Senadores y gremios del sector cuestionaron la rebaja de 2,5% aplicada al presupuesto de Salud, advirtiendo efectos sobre atención primaria, hospitales y programas sanitarios en distintas regiones del país
Un fuerte cuestionamiento al ajuste presupuestario aplicado al Ministerio de Salud realizó la Comisión de Salud del Senado, luego de escuchar a autoridades sanitarias y representantes de distintos gremios del sector público, quienes advirtieron que la reducción de recursos sí tendrá consecuencias sobre el funcionamiento de la red asistencial.
La instancia, presidida por Juan Luis Castro, acordó rechazar el recorte del 2,5% aplicado al presupuesto de Salud y citar nuevamente al ministro de Hacienda, Jorge Quiroz, y al director de Presupuestos, José Pablo Gómez, luego de que ambas autoridades justificaran su ausencia en reiteradas ocasiones.
Tras la sesión, el senador Castro sostuvo que “no hay razones para creer que este recorte no afectará la atención de los pacientes”, señalando además que la rebaja presupuestaria terminará impactando tanto a la atención primaria como a hospitales de mediana y alta complejidad.
El representante de la Región de O’Higgins añadió que la comisión seguirá recibiendo a municipios, directores de hospitales, gobernadores regionales y agrupaciones de pacientes para dimensionar el alcance real de la medida.
Gremios alertan efectos sobre prestaciones y programas sanitarios
Durante la sesión participaron representantes del Colegio Médico de Chile, la Confusam, la Fenats Unitaria, la Anef, el Colegio de Químicos Farmacéuticos, el Colegio de Cirujano Dentistas y otras organizaciones del sector salud, quienes coincidieron en que el ajuste sí afectará programas y prestaciones actualmente en funcionamiento.
Los dirigentes plantearon preocupación por eventuales efectos sobre atención primaria, vigilancia epidemiológica, programas alimentarios, inmunización, dispositivos médicos y funcionamiento hospitalario, advirtiendo además riesgos asociados a infraestructura y gestión de personal.
Las organizaciones también solicitaron eliminar el recorte presupuestario, argumentando que el sistema público enfrenta altos niveles de presión financiera y una deuda hospitalaria histórica superior a los $2,3 billones.
En paralelo, los gremios pidieron aclarar el alcance del decreto de Hacienda N°333 y especialmente la frase “hacer más con menos”, que -a juicio de los dirigentes- refleja una lógica de ajuste incompatible con la situación que enfrenta actualmente la red pública de salud.
Gobierno asegura que prestaciones críticas no serán afectadas
En representación del Ejecutivo, el subsecretario de Redes Asistenciales, Julio Mont, explicó que la disminución presupuestaria afectará a servicios de salud, atención primaria y hospitales de alta y mediana complejidad, aunque insistió en que las prestaciones críticas y los programas actualmente en ejecución no sufrirán interrupciones.
La autoridad detalló que el ajuste estará enfocado principalmente en medidas de eficiencia de gestión, racionalización de gastos y revisión de procesos internos.
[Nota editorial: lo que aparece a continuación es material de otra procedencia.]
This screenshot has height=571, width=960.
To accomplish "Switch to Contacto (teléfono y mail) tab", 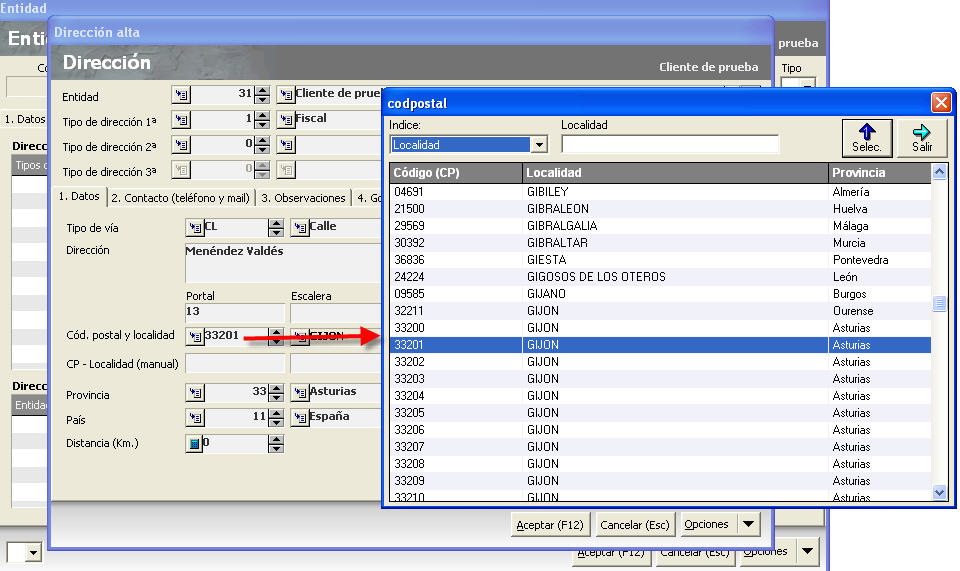I will pyautogui.click(x=181, y=198).
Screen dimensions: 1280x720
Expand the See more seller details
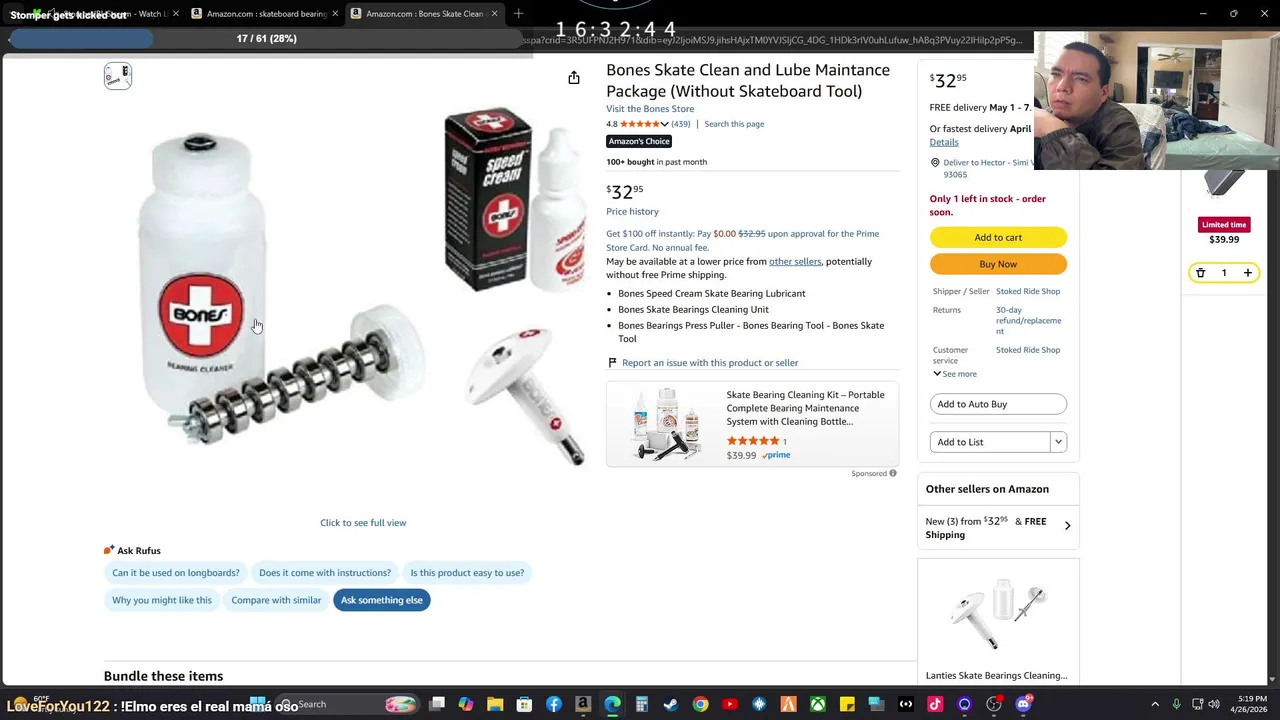(x=955, y=374)
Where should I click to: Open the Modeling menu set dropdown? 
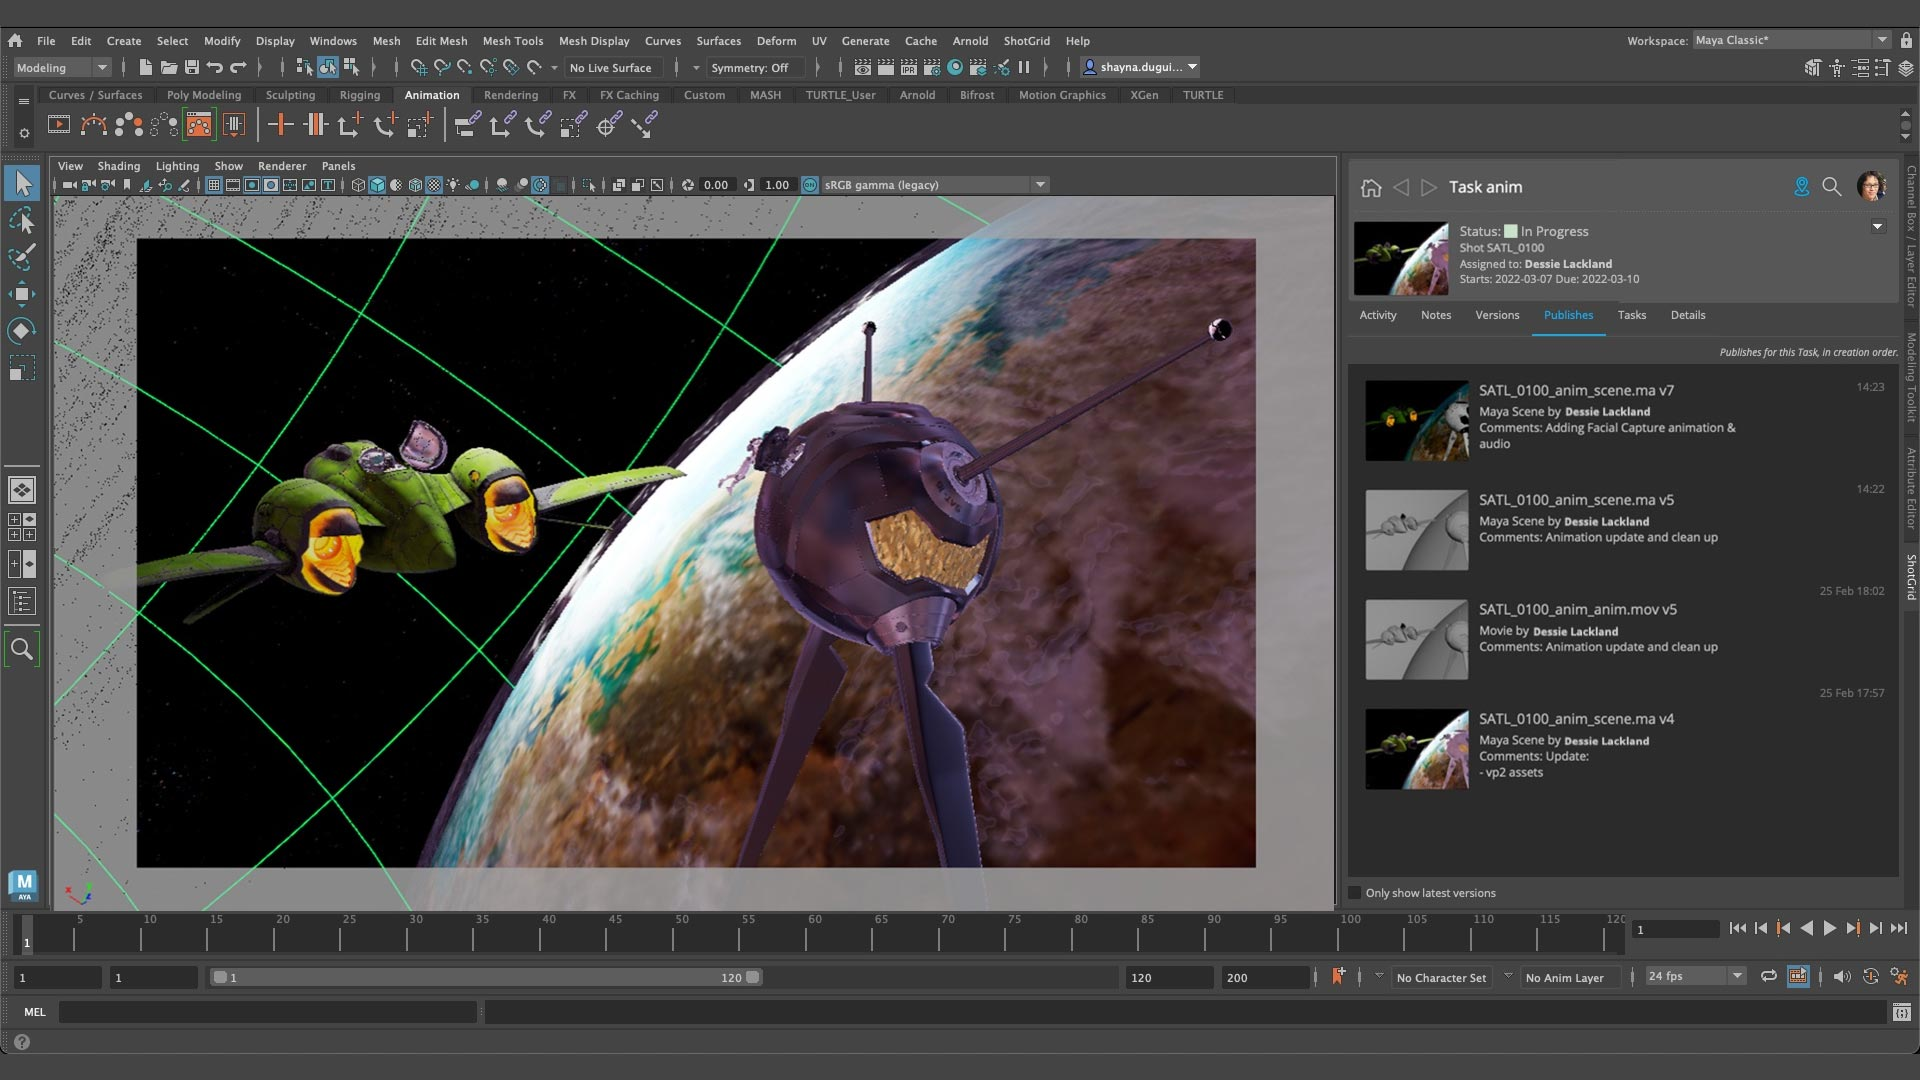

En ese sentido, señaló que se buscará optimizar inventarios y compras estratégicas, fortalecer la interoperabilidad de bodegas y aumentar productividad clínica mediante una mejor utilización de pabellones, hospitalizaciones y prestaciones internalizadas.
Mont agregó además que el Ejecutivo trabajará en controlar ausentismo, revisar horas extraordinarias, suplencias y convenios asociados a personas naturales, precisando que el objetivo es estabilizar la deuda histórica del sector en un plazo de tres años.
Según explicó el subsecretario, esa meta implica contener una deuda cercana a los $2.386 mil millones a razón de aproximadamente $795 mil millones anuales, agregando que durante el último mes ya se habrían registrado mejoras de eficiencia equivalentes a $8 mil millones.
Comisión solicita antecedentes sobre deuda e infraestructura
Tras la sesión, la Comisión de Salud acordó oficiar al Ministerio de Salud para solicitar antecedentes detallados sobre deuda hospitalaria, inversiones en salud mental, proyectos de infraestructura y eventuales modificaciones presupuestarias asociadas a distintos programas sanitarios.
Asimismo, se solicitarán antecedentes a Contraloría respecto del caso del Hospital de Arica, establecimiento que, según parlamentarios, no habría recibido recursos comprometidos previamente.
El debate vuelve a instalar presión sobre materias de financiamiento sanitario, gestión hospitalaria, infraestructura pública y sostenibilidad del sistema de salud, en momentos donde distintos gremios advierten crecientes dificultades operacionales y financieras dentro de la red asistencial pública.